Matéria de Pedro Rocha originalmente publicada no caderno Vida & Arte em 26 de setembro de 2012.
Novo presidente do IACC, o sociólogo Paulo Linhares fala pela primeira vez sobre seus planos para o Dragão do Mar
Há 20 dias o nome de Paulo Linhares foi confirmado pelo governador Cid Gomes como o novo presidente do Instituto de Arte e Cultura do Ceará (IACC), instituição responsável pela gestão do Dragão do Mar. O anúncio, em meio ao que se chamou de “virada cultural”, um pacote de investimentos do Governo do Estado para reorientar a política da Secretaria da Cultura, gerou grandes expectativas, principalmente em torno do nome de Linhares. Ex-secretário da cultura no governo Ciro Gomes, o sociólogo foi o idealizador do maior centro cultural do Estado, mas nunca havia gerido o equipamento, inaugurado após sua saída da Secult.
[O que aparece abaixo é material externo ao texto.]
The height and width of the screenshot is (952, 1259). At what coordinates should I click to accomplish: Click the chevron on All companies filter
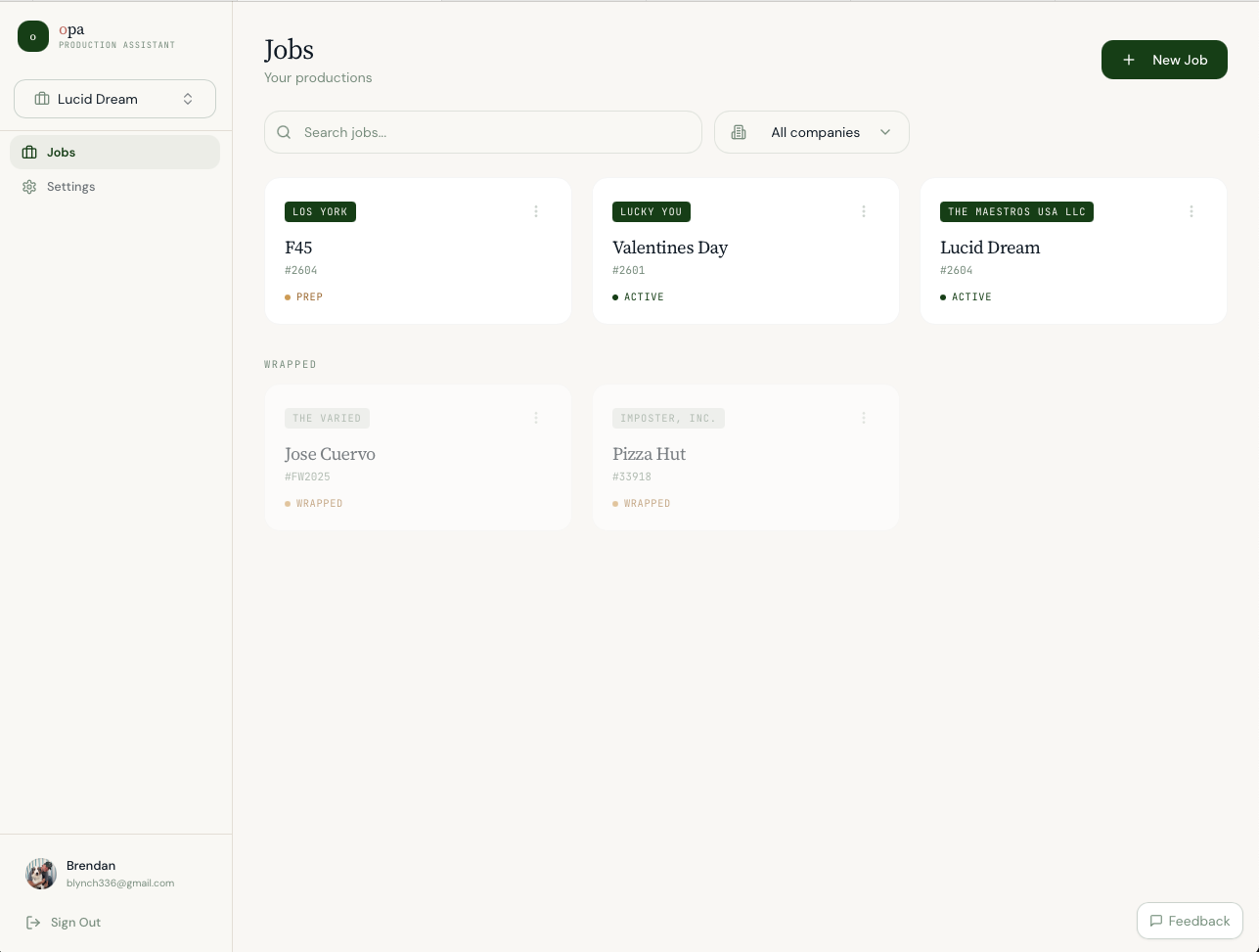click(x=885, y=132)
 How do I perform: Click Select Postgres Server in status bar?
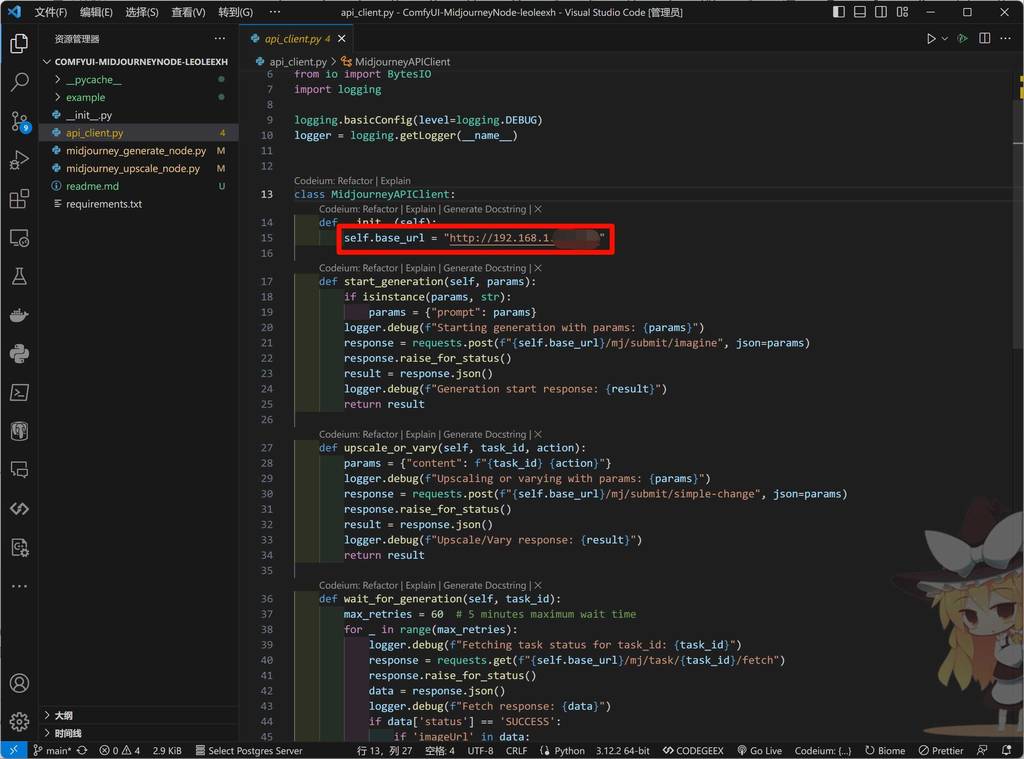pyautogui.click(x=247, y=750)
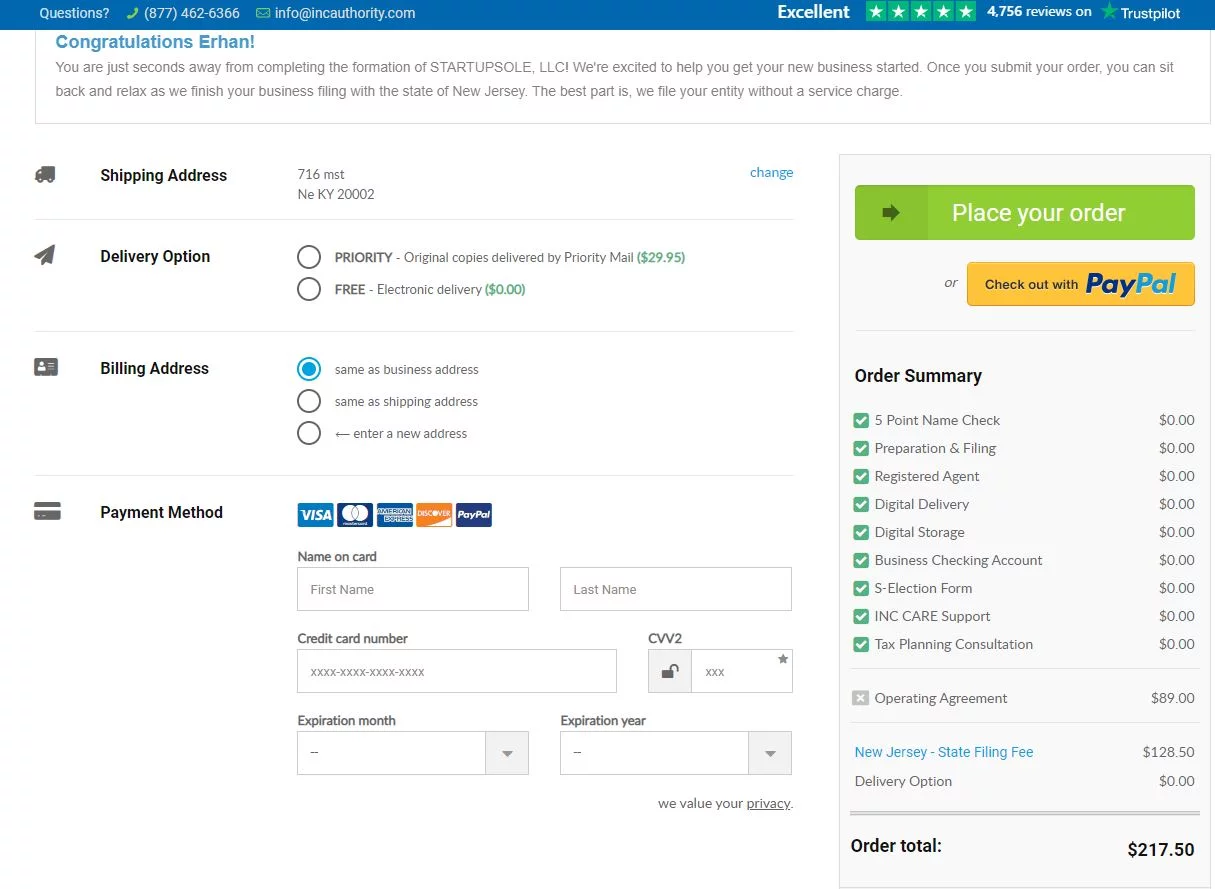Click the Visa card icon
Screen dimensions: 1215x889
315,515
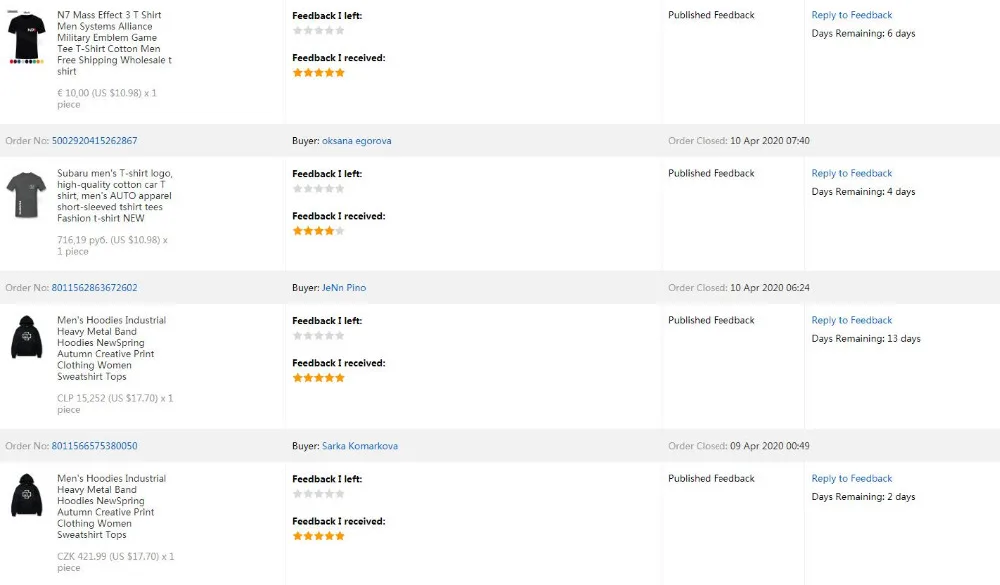Click the N7 Mass Effect T-shirt thumbnail

tap(26, 38)
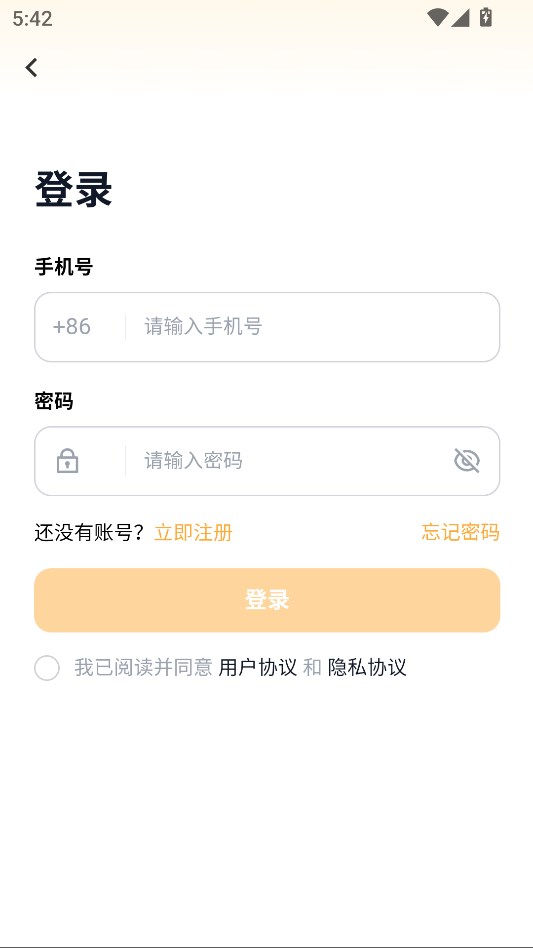Tap the 5:42 clock in status bar
533x948 pixels.
(x=33, y=19)
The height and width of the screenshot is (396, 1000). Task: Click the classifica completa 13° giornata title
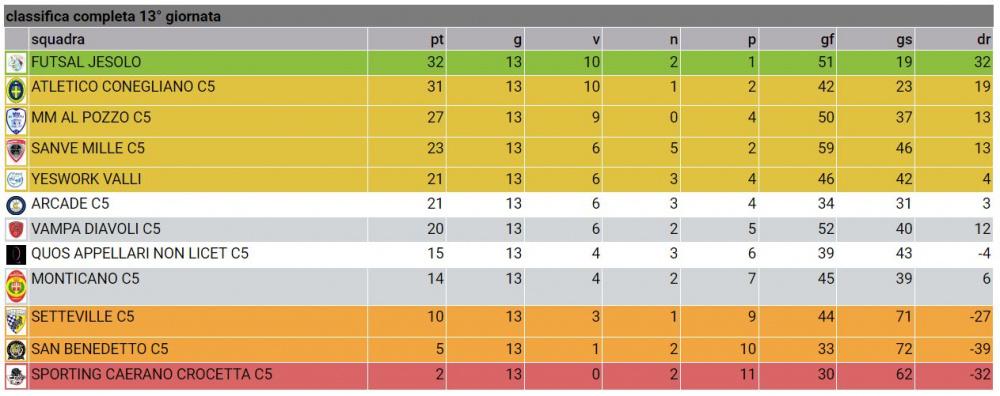[114, 17]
Na última segunda-feira, antes de sua primeira reunião com a nova diretoria, ele concedeu entrevista exclusiva ao Vida & Arte, quando falou sobre seus inúmeros projetos para os próximos dois anos à frente do Dragão do Mar (tempo que resta do segundo mandato de Cid). Entre as propostas, o fortalecimento da formação, da criação e da difusão cultural – os três eixos estabelecidos para sua gestão –, assim como o estreitamento da relação com os moradores do entorno do espaço. Projetos ambiciosos, como já se deve esperar de Linhares, e com verba garantida, segundo ele, pelo próprio governador. Confira abaixo, trechos dos depoimentos de Paulo ao O POVO.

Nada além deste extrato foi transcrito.